Serving in the VIPER role that Jabrill Peppers filled before him, Hudson is a versatile defender with experience as a linebacker, a two-high safety, a nickelback, and an edge rusher. His frame and athleticism makes him a versatile player that any defensive coordinator would enjoy working with in sub packages. He is a dangerous blitzer off the edge who isn’t afraid to engage with blocks and has good closing speed in space.
Hudson is physical in man coverage and specializes in jamming receivers at the top of the route. He is also instinctive as a run defender and is fairly quick to diagnose and assess the play.
Athletically, Hudson is average at best. He has pedestrian acceleration coming out of his breaks, and he offers little upside as a rangy safety. He could also take better angles to ball carriers in space. For a late-round prospect, though, the Michigan standout offers potential as a special teams ace and a chess piece on defense. The Bears would be wise to give him a look on Day 3.
Erik: Iowa vs. Penn State (10/12). This is smash mouth football at it’s finest. We’ll see the best coached offensive line in collegiate football square off against one of the toughest and most talent ladened front sevens in existence. Also, this is a matchup of pro-style offenses trading blows with balanced gameplans on the ground and in the air.
The top matchup to watch will be Tristan Wirfs vs. Yeter Gross-Matos on the line of scrimmage. These two big, nasty guys are set to go full speed and impress the pro scouts who are lucky enough to be in attendance. Plenty of other fun potential NFL-caliber matchups will be on display in all levels of the game.
Jacob: Ohio State vs. Michigan (Nov. 30)
Because no college football rivalry is bigger than Ohio State-Michigan.
Michigan’s offense is loaded with weapons for Shea Patterson to throw to. Donovan Peoples-Jones, Tarik Black, and Nico Collins lead a terrific group of junior receivers who could realistically be a top-3 group of wide outs in the nation. Ben Bredeson anchors an offensive line that features four returning starters from last year. Though the Wolverines lost numerous talents on defense, their unit still features NFL prospects like cornerback Lavert Hill and linebacker Khaleke Hudson, as well as a handful of sleepers like safety Josh Metellus and linebacker Joshua Uche.

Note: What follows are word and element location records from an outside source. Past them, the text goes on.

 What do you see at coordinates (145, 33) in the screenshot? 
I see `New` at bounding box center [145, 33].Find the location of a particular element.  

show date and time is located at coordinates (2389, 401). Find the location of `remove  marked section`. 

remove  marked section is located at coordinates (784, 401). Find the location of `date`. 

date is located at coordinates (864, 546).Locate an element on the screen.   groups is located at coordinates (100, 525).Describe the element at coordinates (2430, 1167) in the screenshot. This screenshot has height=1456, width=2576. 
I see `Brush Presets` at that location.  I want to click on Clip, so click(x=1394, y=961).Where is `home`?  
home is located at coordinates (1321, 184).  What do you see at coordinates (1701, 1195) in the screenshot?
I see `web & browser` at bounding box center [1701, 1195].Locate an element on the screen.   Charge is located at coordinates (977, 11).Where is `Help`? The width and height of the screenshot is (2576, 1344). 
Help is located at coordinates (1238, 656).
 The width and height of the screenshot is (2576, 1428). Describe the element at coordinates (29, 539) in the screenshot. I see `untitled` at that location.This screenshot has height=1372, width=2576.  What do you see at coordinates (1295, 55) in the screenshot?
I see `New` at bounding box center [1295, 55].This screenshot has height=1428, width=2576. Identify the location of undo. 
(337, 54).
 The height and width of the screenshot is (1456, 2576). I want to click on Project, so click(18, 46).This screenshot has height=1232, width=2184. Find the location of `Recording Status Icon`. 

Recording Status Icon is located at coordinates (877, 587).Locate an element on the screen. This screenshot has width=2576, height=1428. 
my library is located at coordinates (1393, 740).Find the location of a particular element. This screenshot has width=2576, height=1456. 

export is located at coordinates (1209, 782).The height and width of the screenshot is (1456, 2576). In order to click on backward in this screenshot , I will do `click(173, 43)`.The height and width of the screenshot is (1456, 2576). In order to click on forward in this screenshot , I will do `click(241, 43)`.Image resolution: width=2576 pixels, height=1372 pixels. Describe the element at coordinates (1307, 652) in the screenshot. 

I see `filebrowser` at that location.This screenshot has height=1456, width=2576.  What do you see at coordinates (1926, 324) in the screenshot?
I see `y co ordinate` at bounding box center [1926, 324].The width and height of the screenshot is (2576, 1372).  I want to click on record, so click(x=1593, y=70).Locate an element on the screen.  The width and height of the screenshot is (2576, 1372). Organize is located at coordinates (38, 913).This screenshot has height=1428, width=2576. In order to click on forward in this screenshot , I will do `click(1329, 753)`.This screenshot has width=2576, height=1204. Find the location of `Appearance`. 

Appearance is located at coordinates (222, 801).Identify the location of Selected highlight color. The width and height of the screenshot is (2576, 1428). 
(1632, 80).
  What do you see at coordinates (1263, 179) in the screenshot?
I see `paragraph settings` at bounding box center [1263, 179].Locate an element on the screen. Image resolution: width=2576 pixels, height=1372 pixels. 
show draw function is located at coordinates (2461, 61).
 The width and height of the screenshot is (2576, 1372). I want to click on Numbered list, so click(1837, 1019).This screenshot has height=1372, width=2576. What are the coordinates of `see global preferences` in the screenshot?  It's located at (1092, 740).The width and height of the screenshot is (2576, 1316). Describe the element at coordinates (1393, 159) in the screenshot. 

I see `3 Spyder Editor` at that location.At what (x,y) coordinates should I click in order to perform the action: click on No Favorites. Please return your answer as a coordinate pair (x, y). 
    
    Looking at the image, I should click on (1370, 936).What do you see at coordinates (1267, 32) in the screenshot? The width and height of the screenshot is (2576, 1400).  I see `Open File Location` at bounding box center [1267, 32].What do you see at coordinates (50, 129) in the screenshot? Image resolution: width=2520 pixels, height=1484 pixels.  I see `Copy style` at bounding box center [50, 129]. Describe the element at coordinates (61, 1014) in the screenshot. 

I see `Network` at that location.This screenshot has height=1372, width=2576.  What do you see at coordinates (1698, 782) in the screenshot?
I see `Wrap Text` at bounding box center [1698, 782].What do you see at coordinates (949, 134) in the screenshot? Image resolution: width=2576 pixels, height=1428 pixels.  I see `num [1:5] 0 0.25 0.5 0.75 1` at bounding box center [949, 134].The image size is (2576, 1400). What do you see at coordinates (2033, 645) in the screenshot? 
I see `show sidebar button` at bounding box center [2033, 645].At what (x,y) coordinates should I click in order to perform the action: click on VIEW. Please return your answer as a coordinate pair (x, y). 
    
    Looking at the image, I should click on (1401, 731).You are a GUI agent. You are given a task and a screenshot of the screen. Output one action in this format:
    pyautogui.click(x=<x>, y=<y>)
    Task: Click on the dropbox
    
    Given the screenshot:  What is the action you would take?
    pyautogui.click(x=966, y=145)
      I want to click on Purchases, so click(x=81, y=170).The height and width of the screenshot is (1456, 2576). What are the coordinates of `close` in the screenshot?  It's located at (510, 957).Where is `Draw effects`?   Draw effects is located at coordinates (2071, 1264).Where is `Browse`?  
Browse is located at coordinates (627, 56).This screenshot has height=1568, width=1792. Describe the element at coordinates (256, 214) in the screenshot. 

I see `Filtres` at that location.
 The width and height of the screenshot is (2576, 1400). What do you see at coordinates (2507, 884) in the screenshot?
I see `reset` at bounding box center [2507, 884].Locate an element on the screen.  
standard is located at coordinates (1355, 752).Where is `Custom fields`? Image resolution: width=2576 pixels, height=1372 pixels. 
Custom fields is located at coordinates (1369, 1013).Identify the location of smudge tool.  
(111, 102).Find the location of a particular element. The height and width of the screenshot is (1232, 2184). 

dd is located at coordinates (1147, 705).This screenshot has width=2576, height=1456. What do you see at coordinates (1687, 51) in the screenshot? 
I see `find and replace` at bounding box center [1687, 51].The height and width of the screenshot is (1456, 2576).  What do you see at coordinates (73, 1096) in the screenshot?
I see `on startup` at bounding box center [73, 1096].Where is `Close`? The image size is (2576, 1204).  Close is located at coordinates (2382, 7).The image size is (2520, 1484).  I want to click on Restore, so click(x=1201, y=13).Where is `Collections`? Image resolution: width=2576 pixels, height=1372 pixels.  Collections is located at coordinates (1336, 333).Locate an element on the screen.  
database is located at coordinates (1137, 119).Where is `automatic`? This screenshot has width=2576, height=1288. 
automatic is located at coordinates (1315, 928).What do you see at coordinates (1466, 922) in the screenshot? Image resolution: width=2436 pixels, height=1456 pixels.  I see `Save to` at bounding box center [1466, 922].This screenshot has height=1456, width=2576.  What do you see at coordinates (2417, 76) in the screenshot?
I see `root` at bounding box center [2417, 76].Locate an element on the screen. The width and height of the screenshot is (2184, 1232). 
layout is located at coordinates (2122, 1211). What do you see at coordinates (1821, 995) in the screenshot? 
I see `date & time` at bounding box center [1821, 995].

Ohio State lost Dwayne Haskins and several of his weapons to the NFL, but in the Heisman finalist’s place comes electric Georgia transfer Justin Fields. He leads an offense that features receiver K.J. Hill and running back J.K. Dobbins, who has fantastic physical tools and offers value as a receiver out of the backfield. On defense, the Buckeyes trot out Chase Young off the edge, a player many see as the best defensive player in the 2020 class. They also features such as defensive lineman Robert Landers, linebacker Tuf Borland, and cornerback Jeffrey Okudah, the latter of whom being an intriguing size-speed prospect who can become a top-tier starter if developed correctly.